_Text block_
Freethink spoke with Dr. Slutkin about the need to think about violence as a disease and public health problem as opposed to a law enforcement problem.

This interview has been edited and condensed for clarity. 

Freethink: What motivated you to want to go from being a medical doctor in rural environments to now working with violence in urban settings?

Dr. Gary Slutkin: I just came back home in the late 90s, after 10 years abroad, and I needed a break. I moved home to Chicago. That’s when I began to notice all these situations of violence. I didn’t know that America was having this problem with violence. I began to ask questions as to what people were doing about it. And then very shortly I began to see that this was a problem very similar (to what I was working on overseas). In other words, it looked just like an infectious disease. But it was not being managed in what I thought would be the right way.

Freethink: How is violence like an infectious disease?

Slutkin: It’s contagious. One event leads to another. I got to understand it in that way by looking at curves and graphs and maps. The curves look exactly like any other epidemic curve – how much violence there is over time and how it grows and comes down and goes up again. That’s just like a Cholera curve. And the maps are similar too. They have these clusterings of an epicenter or a hot spot. It looks like an AIDS hot spot or a Cholera hot spot – it’s a violence hot spot.

Freethink: How are epidemic diseases managed?

_Work to complete_
Reproduce the entire interview on violence as a disease word for word. Draw solely on the interview above.

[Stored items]
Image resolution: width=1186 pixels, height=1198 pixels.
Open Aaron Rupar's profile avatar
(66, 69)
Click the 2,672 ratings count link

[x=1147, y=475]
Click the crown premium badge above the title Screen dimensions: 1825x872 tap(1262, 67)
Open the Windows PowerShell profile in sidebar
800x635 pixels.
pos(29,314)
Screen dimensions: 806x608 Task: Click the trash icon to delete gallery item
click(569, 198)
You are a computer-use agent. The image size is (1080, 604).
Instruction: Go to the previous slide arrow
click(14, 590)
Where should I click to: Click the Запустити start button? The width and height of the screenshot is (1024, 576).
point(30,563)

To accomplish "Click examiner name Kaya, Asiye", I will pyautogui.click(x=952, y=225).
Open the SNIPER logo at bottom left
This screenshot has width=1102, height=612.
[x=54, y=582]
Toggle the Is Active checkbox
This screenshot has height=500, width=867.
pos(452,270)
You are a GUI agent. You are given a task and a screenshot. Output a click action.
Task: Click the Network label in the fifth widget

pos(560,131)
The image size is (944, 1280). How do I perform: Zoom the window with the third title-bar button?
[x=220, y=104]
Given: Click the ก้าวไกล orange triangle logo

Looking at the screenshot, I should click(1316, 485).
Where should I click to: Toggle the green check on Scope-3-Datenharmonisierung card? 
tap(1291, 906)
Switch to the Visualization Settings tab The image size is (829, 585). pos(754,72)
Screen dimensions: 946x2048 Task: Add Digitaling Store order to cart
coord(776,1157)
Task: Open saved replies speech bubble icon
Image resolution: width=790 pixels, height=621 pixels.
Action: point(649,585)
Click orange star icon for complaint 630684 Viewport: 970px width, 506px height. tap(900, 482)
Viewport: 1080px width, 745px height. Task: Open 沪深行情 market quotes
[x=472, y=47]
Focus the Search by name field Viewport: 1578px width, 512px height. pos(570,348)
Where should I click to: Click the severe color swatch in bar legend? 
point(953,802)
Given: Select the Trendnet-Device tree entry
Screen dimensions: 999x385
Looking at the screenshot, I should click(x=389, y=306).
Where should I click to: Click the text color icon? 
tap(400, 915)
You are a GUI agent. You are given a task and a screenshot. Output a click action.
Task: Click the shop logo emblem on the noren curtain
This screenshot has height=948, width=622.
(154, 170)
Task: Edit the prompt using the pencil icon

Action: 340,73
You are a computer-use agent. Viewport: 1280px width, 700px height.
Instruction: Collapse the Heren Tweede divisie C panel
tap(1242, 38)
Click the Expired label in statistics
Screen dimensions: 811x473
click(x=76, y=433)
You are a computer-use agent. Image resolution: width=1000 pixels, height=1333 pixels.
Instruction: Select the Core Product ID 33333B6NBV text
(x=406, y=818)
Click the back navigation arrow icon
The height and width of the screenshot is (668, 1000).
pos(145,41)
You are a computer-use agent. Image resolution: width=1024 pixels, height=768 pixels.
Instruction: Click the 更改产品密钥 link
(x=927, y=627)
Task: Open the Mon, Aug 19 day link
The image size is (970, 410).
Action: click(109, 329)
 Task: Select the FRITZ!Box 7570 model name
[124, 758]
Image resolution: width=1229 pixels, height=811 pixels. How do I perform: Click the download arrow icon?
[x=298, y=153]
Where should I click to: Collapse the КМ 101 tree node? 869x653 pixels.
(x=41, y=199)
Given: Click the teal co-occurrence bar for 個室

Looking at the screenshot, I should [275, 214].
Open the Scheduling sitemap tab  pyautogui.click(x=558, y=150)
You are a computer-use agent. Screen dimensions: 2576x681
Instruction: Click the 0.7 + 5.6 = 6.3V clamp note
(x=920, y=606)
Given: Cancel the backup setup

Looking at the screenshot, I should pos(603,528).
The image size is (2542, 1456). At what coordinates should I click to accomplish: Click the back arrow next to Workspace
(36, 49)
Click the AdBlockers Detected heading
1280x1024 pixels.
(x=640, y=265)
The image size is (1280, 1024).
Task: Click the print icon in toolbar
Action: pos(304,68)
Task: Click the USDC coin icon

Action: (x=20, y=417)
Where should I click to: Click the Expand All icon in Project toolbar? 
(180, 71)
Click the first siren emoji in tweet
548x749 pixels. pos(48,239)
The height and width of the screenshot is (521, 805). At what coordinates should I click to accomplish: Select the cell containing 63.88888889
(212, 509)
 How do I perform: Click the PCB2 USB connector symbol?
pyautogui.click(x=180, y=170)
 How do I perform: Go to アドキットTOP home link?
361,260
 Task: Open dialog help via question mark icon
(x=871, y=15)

_Response to this exercise_
Freethink spoke with Dr. Slutkin about the need to think about violence as a disease and public health problem as opposed to a law enforcement problem.

This interview has been edited and condensed for clarity. 

Freethink: What motivated you to want to go from being a medical doctor in rural environments to now working with violence in urban settings?

Dr. Gary Slutkin: I just came back home in the late 90s, after 10 years abroad, and I needed a break. I moved home to Chicago. That’s when I began to notice all these situations of violence. I didn’t know that America was having this problem with violence. I began to ask questions as to what people were doing about it. And then very shortly I began to see that this was a problem very similar (to what I was working on overseas). In other words, it looked just like an infectious disease. But it was not being managed in what I thought would be the right way.

Freethink: How is violence like an infectious disease?

Slutkin: It’s contagious. One event leads to another. I got to understand it in that way by looking at curves and graphs and maps. The curves look exactly like any other epidemic curve – how much violence there is over time and how it grows and comes down and goes up again. That’s just like a Cholera curve. And the maps are similar too. They have these clusterings of an epicenter or a hot spot. It looks like an AIDS hot spot or a Cholera hot spot – it’s a violence hot spot.

Freethink: How are epidemic diseases managed?